• _Brief_
Set out the lines below as a numbered list, skipping any blank lines and omitting the pictures.

• _Given data_
<<<<
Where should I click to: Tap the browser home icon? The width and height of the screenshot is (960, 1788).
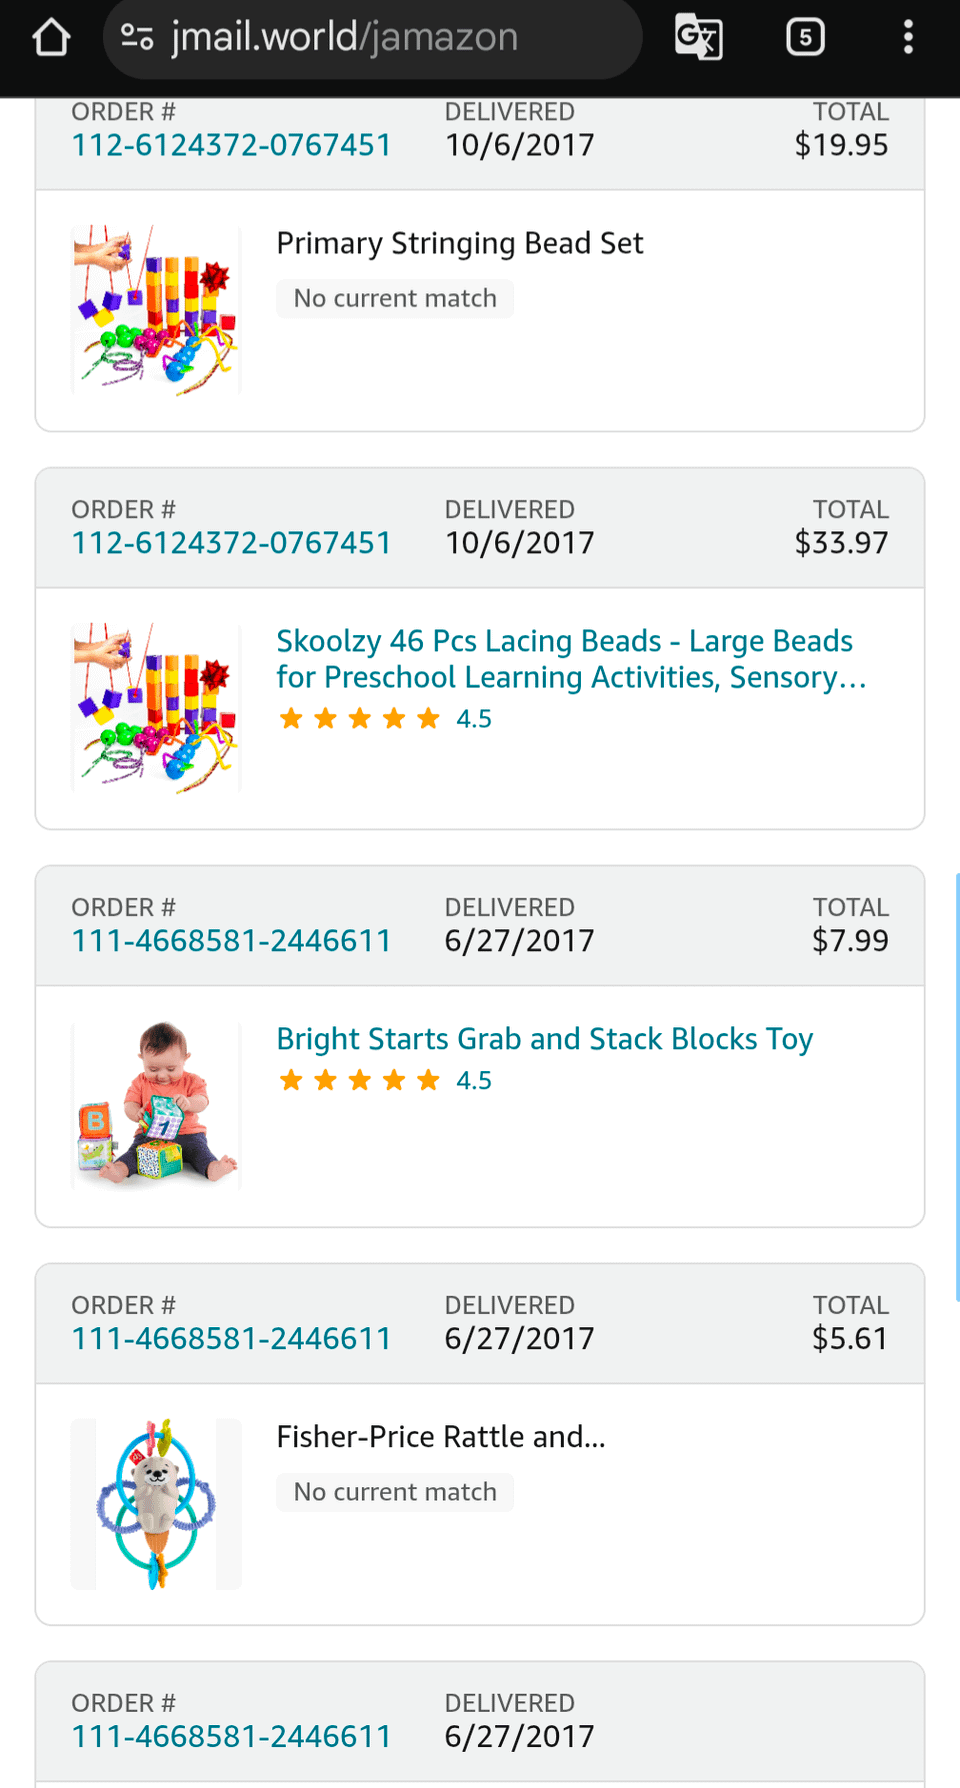pos(51,38)
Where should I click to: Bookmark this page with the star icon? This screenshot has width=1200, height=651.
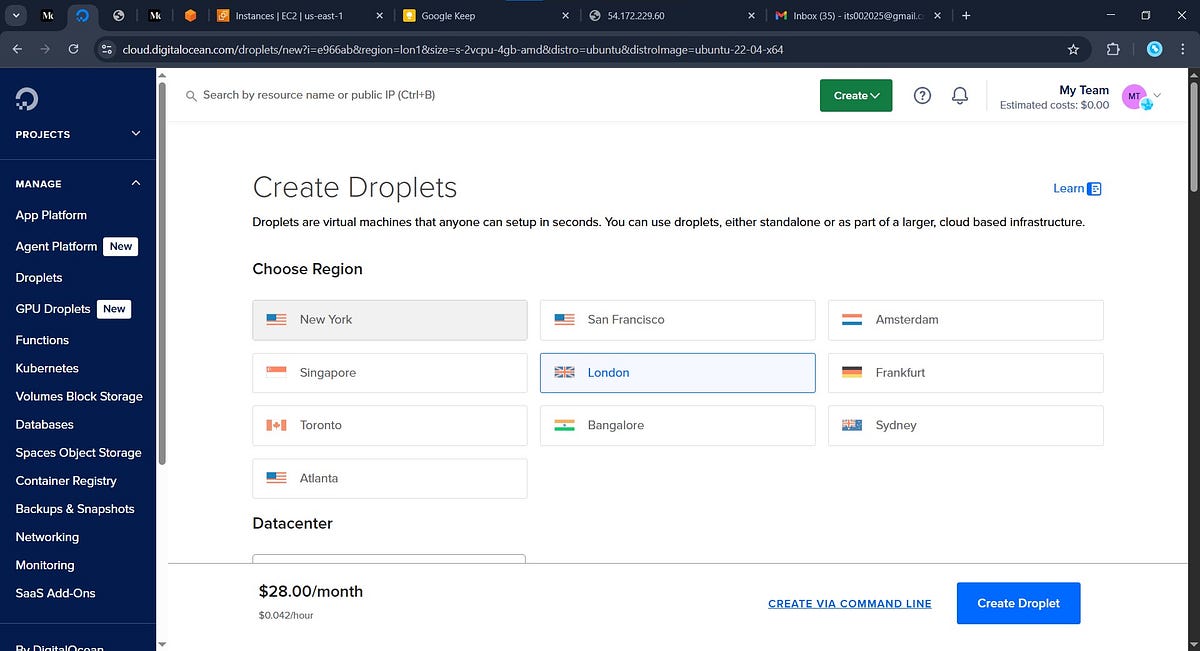[x=1073, y=49]
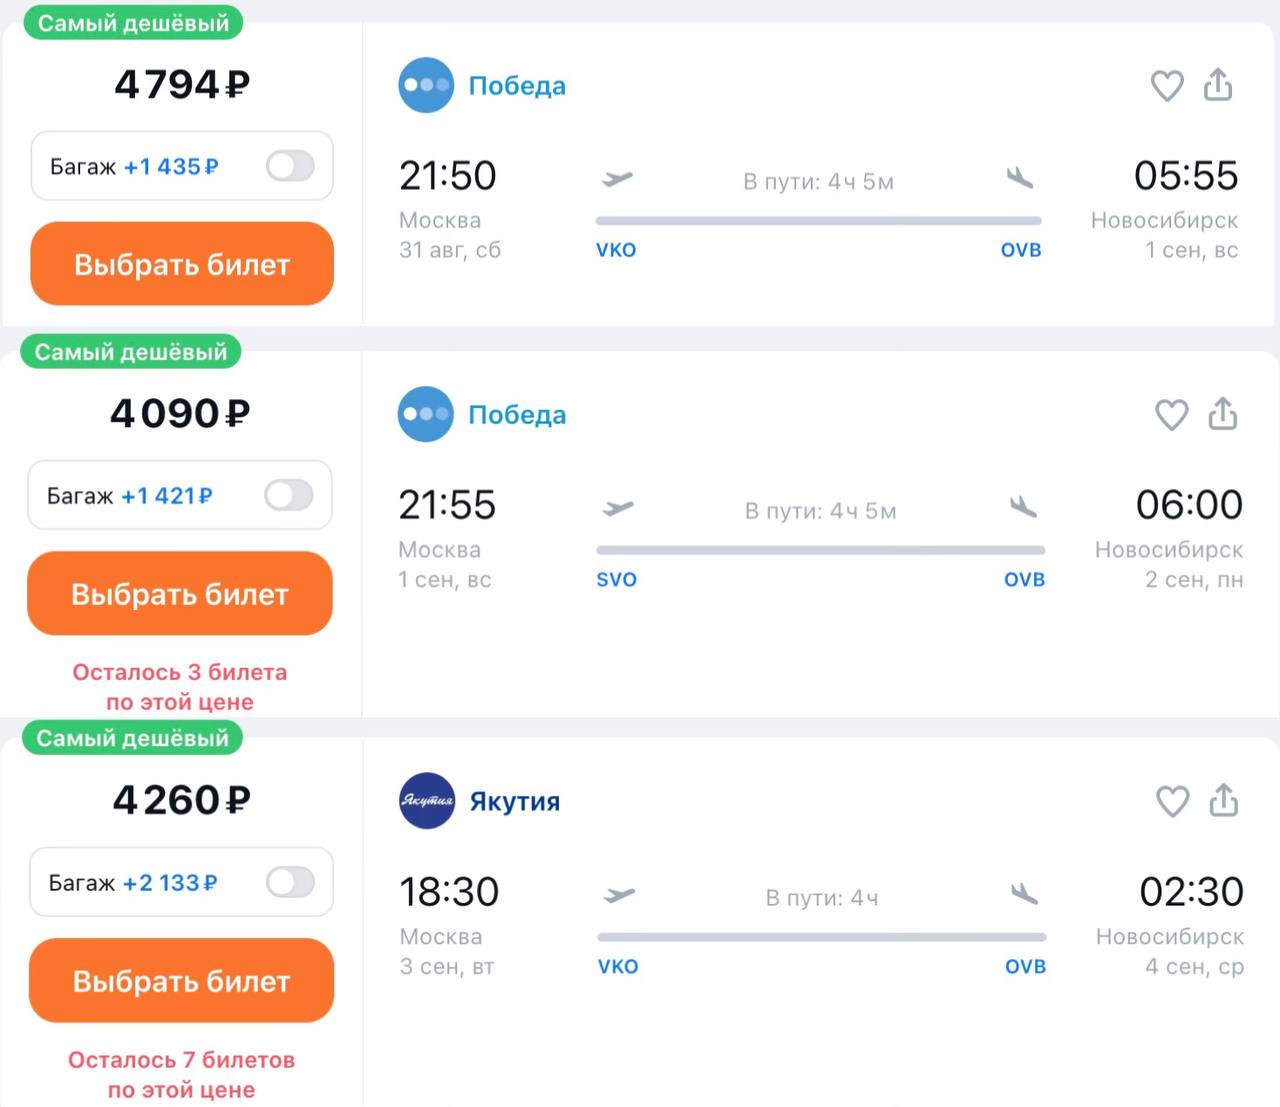Viewport: 1280px width, 1107px height.
Task: Favorite the 4794₽ Pobeda flight via heart
Action: click(1167, 86)
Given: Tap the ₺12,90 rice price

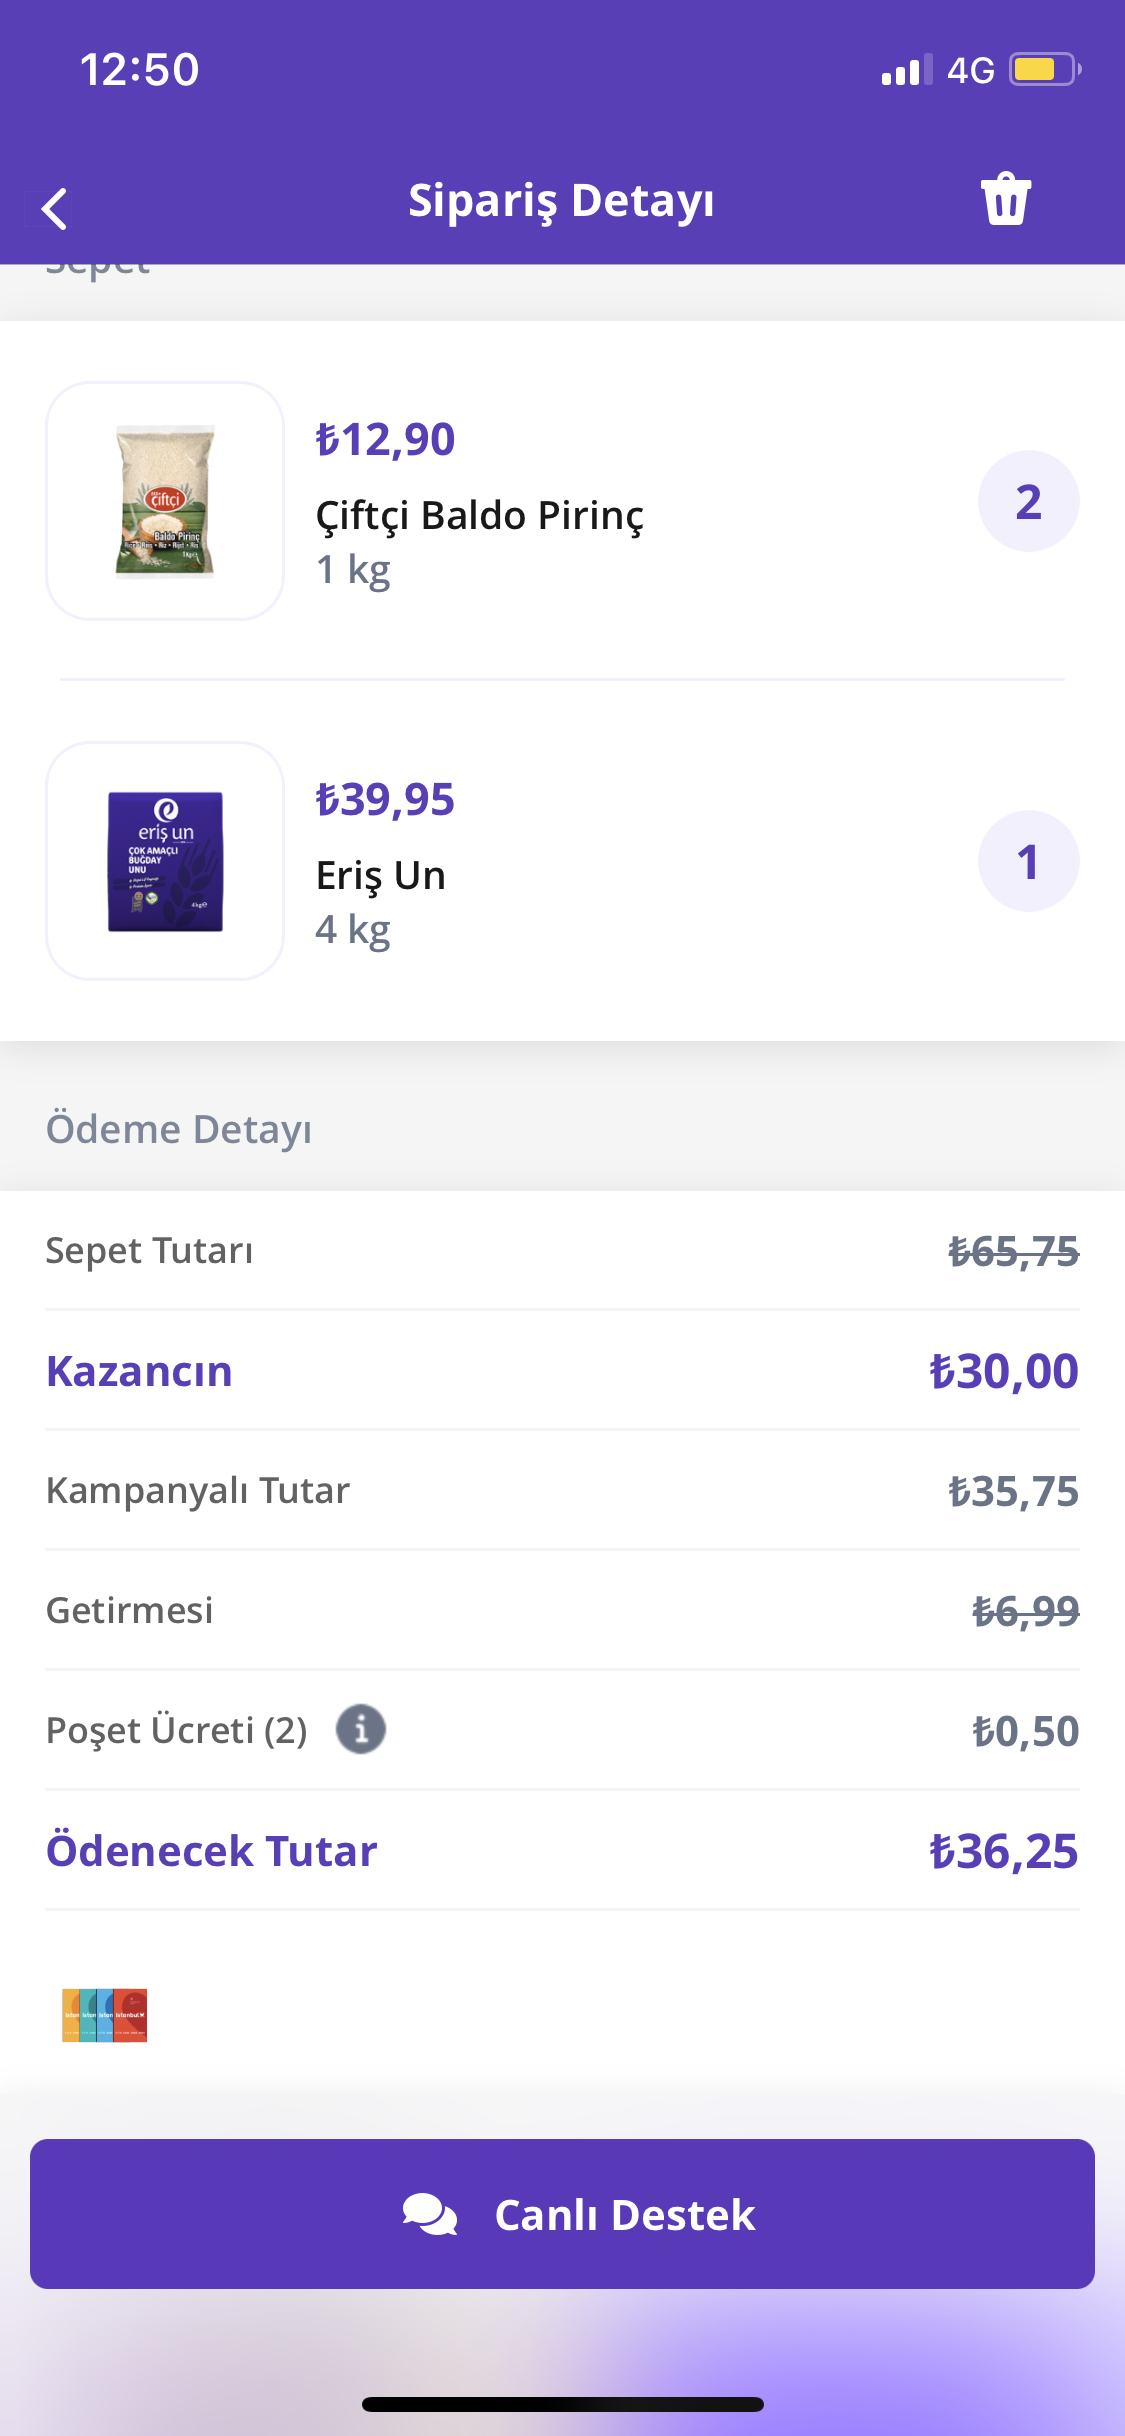Looking at the screenshot, I should [386, 440].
>>>>
• _Answer_
1. Where should I click to: Tap the browser home icon? The width and height of the screenshot is (960, 1788).
2. pos(51,38)
3. Where should I click to: Bookmark this page with the star icon? This screenshot has width=1200, height=651.
4. [x=1073, y=49]
5. Viewport: 1280px width, 1107px height.
6. Task: Favorite the 4794₽ Pobeda flight via heart
7. Action: click(1167, 86)
8. Given: Tap the ₺12,90 rice price
9. Looking at the screenshot, I should [386, 440].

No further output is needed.